About 80% of production bugs fall into a handful of recognizable categories. Not exotic failures from rare edge cases, not subtle logic errors that require deep domain expertise. Just the same mechanical mistakes, repeated across thousands of codebases.
Null references. Unhandled promises. Type mismatches. Missing error boundaries.
These errors plague production systems not because developers are careless, but because writing error-free code at scale is genuinely difficult. You're building systems that handle millions of requests, integrating with dozens of services, managing async operations across distributed networks. Mistakes happen.
This is exactly what autonomous code repair is designed to handle: the common, mechanical errors that machines can recognize and fix reliably. Here are the top 7 categories with real examples, and how bugstack.ai approaches each one.
1. Null or Undefined Reference Errors (30-40% of production bugs)

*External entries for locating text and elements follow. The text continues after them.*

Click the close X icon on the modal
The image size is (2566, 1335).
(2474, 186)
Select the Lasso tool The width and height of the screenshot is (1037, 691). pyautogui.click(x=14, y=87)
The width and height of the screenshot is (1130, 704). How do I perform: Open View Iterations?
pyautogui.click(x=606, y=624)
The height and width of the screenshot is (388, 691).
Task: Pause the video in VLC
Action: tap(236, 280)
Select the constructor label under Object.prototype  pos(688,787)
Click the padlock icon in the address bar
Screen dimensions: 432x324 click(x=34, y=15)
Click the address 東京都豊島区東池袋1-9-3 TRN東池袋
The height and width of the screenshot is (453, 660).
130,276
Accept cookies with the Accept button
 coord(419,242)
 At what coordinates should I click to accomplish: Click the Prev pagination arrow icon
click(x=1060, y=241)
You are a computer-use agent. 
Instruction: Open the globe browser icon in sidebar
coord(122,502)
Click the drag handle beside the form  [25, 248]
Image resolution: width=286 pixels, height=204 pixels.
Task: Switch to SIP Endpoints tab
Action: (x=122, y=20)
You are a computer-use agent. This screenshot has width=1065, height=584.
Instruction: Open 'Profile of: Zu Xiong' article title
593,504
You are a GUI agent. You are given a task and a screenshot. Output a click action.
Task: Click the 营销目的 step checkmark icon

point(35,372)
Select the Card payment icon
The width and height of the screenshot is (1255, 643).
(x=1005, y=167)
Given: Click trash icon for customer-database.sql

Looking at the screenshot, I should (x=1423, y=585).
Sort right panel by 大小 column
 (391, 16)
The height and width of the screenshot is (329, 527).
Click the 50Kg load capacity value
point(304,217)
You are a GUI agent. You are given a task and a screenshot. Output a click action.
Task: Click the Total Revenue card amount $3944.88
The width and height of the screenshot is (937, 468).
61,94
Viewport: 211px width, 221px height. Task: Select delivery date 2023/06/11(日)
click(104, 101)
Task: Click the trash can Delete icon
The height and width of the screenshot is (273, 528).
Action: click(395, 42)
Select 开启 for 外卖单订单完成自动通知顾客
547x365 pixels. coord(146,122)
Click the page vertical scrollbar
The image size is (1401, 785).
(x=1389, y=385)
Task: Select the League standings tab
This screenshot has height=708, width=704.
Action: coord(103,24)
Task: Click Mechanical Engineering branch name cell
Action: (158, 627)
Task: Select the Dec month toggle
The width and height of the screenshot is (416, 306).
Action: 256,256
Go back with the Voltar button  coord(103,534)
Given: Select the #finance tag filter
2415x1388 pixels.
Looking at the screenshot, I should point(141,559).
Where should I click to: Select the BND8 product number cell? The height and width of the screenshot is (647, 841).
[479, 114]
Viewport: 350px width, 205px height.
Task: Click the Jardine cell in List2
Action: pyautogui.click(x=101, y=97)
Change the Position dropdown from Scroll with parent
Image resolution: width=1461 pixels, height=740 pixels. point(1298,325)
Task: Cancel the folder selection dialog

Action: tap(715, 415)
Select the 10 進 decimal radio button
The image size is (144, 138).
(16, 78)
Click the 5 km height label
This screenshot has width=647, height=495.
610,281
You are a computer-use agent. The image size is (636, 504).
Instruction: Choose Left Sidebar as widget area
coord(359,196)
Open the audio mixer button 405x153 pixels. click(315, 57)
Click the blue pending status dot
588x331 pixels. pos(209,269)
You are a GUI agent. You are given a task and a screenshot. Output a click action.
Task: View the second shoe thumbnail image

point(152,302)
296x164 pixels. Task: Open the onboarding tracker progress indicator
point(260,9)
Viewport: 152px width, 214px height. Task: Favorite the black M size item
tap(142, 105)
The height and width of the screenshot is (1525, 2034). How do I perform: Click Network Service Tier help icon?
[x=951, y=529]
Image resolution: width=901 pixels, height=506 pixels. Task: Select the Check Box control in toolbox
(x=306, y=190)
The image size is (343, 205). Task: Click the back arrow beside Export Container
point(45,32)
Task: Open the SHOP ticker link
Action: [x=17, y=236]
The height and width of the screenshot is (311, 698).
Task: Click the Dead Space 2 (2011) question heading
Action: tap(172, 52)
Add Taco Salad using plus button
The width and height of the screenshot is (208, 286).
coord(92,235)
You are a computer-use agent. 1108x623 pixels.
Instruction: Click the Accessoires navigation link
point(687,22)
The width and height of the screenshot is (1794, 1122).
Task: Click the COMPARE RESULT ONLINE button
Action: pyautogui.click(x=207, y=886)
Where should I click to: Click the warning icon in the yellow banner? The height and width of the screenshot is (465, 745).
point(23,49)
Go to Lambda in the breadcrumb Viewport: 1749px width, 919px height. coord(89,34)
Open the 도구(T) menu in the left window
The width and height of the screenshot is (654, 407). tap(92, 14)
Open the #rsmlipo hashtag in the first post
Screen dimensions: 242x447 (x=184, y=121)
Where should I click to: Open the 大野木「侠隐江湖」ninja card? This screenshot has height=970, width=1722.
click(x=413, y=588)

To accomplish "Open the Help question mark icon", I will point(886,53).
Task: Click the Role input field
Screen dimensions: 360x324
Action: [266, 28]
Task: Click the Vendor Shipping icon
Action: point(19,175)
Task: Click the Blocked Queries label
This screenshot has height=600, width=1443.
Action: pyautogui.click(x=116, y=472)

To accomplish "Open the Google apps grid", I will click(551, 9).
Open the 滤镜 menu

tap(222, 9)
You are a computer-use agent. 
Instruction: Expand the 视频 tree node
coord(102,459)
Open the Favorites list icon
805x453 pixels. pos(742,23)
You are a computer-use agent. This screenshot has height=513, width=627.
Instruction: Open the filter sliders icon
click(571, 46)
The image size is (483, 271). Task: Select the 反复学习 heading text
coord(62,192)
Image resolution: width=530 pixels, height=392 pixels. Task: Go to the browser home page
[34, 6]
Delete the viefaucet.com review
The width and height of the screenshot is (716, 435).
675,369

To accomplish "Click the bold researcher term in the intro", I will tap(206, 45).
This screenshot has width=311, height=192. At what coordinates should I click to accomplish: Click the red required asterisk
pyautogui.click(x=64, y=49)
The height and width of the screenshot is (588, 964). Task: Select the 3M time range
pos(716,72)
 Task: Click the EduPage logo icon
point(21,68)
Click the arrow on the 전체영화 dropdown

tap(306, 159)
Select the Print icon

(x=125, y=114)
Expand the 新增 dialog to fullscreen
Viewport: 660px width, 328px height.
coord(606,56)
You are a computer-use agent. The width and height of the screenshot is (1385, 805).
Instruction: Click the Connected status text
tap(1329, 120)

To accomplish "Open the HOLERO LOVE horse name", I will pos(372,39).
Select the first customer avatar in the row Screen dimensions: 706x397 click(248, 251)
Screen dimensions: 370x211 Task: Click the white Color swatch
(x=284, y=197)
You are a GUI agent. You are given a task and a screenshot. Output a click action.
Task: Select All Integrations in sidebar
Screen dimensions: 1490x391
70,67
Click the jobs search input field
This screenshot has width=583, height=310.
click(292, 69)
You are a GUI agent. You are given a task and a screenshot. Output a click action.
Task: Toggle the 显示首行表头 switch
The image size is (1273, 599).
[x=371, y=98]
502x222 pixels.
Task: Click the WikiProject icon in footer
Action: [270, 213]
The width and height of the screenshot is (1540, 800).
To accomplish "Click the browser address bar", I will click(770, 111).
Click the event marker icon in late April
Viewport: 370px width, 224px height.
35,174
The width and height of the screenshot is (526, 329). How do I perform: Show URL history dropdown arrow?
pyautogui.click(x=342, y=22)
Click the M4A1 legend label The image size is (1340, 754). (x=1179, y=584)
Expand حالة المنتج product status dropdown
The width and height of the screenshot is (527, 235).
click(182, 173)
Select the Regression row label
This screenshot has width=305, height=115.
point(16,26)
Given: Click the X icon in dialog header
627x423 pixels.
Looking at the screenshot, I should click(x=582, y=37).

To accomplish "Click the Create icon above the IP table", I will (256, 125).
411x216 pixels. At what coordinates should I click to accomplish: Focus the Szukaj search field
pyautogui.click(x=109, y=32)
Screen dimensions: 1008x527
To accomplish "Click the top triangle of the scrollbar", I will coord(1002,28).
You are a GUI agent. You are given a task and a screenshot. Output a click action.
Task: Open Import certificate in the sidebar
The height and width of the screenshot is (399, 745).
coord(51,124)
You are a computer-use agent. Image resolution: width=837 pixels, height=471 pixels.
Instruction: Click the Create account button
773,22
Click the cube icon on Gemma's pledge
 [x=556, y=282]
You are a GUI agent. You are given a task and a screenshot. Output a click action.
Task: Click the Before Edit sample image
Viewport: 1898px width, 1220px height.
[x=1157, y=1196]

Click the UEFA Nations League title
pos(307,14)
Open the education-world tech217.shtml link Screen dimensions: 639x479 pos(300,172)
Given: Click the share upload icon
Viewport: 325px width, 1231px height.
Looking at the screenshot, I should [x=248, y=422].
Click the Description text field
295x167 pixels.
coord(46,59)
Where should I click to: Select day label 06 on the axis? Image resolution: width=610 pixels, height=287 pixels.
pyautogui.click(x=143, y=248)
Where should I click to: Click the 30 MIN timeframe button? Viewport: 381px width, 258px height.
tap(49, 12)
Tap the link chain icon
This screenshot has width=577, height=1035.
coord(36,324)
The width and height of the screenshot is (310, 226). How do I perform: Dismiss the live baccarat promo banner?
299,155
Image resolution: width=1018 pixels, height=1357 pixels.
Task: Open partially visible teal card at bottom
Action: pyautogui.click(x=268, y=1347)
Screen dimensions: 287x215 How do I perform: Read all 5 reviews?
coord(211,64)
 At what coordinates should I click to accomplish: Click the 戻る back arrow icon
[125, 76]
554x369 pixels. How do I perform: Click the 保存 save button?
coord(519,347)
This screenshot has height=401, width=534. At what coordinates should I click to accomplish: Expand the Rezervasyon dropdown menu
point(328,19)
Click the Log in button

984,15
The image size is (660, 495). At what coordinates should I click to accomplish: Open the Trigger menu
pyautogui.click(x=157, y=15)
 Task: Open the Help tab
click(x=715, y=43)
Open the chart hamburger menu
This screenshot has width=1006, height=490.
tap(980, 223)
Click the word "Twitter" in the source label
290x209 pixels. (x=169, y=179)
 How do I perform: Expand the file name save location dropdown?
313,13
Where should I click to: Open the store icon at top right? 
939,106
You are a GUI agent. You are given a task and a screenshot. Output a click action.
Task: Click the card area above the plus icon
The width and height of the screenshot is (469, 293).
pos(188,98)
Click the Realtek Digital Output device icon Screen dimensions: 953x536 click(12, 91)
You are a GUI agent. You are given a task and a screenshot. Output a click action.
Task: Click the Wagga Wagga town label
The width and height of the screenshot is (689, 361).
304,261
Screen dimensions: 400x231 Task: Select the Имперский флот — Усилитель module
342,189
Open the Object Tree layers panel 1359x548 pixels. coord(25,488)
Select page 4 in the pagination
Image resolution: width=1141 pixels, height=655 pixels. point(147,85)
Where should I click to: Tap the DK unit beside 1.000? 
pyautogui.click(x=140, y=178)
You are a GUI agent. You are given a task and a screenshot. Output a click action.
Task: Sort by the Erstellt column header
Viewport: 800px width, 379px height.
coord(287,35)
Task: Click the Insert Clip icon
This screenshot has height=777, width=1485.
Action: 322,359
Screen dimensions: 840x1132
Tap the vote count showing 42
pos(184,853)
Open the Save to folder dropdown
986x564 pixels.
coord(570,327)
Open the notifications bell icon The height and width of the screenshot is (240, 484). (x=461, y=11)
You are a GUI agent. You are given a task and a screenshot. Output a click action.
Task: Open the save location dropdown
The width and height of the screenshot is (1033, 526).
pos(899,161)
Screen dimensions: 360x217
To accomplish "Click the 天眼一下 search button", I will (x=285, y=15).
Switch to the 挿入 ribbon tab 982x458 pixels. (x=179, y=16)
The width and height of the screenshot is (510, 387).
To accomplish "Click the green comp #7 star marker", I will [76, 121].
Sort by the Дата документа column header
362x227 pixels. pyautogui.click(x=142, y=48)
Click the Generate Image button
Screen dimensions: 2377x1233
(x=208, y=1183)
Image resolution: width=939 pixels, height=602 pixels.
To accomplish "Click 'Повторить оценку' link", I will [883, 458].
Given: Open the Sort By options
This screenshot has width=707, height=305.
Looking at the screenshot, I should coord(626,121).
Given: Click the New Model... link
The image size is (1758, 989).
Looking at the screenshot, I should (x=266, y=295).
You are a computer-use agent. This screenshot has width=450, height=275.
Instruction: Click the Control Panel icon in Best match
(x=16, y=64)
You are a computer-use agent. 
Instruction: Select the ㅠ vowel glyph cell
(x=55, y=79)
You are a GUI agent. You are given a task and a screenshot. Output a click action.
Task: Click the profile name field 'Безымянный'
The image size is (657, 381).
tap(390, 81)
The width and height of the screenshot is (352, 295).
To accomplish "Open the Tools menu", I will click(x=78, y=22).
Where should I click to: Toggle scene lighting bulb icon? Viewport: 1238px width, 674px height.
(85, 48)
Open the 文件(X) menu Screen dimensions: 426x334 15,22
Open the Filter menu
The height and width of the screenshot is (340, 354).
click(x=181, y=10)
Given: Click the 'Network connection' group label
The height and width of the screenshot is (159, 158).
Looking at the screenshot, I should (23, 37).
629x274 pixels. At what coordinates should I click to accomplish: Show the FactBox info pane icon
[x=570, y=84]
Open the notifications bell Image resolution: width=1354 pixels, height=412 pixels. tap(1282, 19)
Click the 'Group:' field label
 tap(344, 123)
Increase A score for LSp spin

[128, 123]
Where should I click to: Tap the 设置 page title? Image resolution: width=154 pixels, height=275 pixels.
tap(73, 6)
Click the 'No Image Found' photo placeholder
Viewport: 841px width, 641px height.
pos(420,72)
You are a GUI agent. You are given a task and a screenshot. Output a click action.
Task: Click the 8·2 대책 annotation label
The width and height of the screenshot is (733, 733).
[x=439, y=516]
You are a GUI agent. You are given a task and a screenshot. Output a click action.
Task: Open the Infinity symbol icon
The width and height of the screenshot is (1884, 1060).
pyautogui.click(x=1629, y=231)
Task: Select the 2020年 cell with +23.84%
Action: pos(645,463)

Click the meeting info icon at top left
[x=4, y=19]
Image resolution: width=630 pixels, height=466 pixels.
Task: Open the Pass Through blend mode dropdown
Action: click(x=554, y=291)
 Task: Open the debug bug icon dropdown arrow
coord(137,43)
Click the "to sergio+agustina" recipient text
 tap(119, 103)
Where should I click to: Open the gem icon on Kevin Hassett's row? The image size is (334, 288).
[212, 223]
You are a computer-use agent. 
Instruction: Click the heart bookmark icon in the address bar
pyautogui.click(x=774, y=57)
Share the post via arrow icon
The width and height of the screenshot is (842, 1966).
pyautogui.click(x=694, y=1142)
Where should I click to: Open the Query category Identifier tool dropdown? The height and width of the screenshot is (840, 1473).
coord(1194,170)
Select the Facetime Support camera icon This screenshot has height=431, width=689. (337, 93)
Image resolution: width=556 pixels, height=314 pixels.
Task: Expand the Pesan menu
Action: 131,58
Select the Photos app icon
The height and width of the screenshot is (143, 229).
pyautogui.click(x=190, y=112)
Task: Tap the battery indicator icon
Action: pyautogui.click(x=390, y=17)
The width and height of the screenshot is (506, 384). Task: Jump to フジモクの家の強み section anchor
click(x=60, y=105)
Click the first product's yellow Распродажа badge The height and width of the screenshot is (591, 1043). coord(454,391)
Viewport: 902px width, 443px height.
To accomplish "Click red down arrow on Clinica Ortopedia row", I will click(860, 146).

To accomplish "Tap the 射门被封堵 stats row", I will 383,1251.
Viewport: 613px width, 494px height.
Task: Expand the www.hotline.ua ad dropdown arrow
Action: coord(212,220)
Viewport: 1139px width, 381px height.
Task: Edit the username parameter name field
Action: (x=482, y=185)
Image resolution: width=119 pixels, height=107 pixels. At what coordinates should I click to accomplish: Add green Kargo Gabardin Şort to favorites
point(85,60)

This is the #1 cause of production failures. JavaScript calls .split() on undefined. Python tries to access a dict key that doesn't exist. Go receives a nil pointer. Same category of failure, different syntax.
Example: JavaScript
// Production error: Cannot read property 'email' of undefined
function sendWelcomeEmail(user) {
const email = user.email.toLowerCase(); // Crashes if user is null/undefined
sendEmail(email, welcomeTemplate);
}
What causes it:
- API returns
nullinstead of expected object - Async operation completes but doesn't set expected data
- Third-party service returns different schema than expected
- Default parameter not provided
How bugstack.ai fixes it:
The system recognizes that user could be null and generates a safe alternative:
function sendWelcomeEmail(user) {
if (!user || !user.email) {
console.warn('User or email is missing, skipping welcome email');
return;
}
const email = user.email.toLowerCase();
sendEmail(email, welcomeTemplate);
}
Or, using optional chaining:
function sendWelcomeEmail(user) {
const email = user?.email?.toLowerCase();
if (!email) {
console.warn('Email missing, skipping welcome email');
return;
}
sendEmail(email, welcomeTemplate);
}
Python equivalent:
# Before: KeyError if email not in user dict
def send_welcome_email(user):
email = user['email'].lower()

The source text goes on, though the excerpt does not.